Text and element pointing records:
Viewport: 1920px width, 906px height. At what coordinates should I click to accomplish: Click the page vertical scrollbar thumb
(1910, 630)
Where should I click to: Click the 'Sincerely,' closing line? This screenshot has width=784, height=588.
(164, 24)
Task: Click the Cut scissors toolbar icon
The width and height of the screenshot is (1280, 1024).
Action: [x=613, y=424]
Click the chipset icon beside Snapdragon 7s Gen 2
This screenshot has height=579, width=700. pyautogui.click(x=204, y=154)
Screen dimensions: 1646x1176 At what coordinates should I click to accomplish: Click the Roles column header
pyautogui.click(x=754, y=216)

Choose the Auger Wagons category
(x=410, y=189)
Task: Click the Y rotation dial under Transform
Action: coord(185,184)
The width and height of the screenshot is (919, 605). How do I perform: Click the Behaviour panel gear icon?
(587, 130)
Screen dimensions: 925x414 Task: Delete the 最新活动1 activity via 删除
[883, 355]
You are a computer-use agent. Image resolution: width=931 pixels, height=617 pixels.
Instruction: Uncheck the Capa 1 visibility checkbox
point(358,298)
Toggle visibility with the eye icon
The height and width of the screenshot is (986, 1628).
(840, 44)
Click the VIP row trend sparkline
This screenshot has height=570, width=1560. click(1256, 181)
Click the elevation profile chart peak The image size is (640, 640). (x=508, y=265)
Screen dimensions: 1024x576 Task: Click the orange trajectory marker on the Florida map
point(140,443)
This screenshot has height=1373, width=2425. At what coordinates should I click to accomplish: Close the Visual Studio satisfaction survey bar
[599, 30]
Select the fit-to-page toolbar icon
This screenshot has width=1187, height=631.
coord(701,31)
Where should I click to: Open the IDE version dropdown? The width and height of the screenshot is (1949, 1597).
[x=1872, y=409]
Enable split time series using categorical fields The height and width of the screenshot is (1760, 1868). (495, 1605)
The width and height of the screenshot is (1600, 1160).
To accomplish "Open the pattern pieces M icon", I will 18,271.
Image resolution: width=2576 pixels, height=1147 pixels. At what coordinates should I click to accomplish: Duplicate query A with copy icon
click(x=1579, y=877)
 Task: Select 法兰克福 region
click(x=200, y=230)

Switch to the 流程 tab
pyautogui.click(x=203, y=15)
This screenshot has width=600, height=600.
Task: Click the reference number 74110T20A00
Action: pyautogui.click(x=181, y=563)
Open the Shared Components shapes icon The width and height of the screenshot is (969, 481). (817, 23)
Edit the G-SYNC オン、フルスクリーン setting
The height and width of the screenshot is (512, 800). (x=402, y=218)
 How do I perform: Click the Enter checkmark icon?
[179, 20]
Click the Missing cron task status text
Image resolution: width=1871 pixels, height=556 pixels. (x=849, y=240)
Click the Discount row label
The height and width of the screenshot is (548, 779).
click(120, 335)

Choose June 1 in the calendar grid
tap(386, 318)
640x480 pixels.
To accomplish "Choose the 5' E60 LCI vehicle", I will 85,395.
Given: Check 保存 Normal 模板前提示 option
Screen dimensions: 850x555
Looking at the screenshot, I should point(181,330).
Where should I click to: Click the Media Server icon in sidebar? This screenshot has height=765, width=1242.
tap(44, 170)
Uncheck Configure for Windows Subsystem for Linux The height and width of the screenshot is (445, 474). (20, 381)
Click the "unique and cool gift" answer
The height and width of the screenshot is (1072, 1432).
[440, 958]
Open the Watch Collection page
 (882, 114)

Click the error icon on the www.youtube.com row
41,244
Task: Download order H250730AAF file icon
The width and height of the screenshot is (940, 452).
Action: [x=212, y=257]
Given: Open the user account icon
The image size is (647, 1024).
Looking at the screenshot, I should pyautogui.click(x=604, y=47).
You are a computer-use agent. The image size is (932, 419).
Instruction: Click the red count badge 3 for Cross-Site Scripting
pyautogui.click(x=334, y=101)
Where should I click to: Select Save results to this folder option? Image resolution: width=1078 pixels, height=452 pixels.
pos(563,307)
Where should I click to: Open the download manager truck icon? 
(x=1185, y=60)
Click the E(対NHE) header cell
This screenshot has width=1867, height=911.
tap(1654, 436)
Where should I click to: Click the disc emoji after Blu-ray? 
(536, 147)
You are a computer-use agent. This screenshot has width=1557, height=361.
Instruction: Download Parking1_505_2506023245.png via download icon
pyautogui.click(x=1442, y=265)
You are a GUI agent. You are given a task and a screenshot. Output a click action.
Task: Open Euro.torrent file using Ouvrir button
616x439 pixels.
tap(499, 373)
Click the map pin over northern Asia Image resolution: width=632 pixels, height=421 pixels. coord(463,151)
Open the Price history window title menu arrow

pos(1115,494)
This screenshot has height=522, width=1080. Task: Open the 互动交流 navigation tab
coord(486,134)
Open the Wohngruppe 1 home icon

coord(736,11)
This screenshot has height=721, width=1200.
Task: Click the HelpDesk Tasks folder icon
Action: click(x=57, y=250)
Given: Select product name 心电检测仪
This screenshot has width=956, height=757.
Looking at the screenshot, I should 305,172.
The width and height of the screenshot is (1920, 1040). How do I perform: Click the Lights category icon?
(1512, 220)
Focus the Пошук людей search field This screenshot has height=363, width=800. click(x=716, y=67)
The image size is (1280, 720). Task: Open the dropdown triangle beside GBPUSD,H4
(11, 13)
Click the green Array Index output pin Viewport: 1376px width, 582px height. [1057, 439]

**Exercise instructions:** Retype the records from the line containing "Where should I click to: Open the IDE" through the line containing "Open the Shared", exactly as they appear.

**Final answer:**
Where should I click to: Open the IDE version dropdown? The width and height of the screenshot is (1949, 1597).
[x=1872, y=409]
Enable split time series using categorical fields The height and width of the screenshot is (1760, 1868). (495, 1605)
The width and height of the screenshot is (1600, 1160).
To accomplish "Open the pattern pieces M icon", I will 18,271.
Image resolution: width=2576 pixels, height=1147 pixels. At what coordinates should I click to accomplish: Duplicate query A with copy icon
click(x=1579, y=877)
 Task: Select 法兰克福 region
click(x=200, y=230)

Switch to the 流程 tab
pyautogui.click(x=203, y=15)
This screenshot has width=600, height=600.
Task: Click the reference number 74110T20A00
Action: pyautogui.click(x=181, y=563)
Open the Shared Components shapes icon The width and height of the screenshot is (969, 481). (817, 23)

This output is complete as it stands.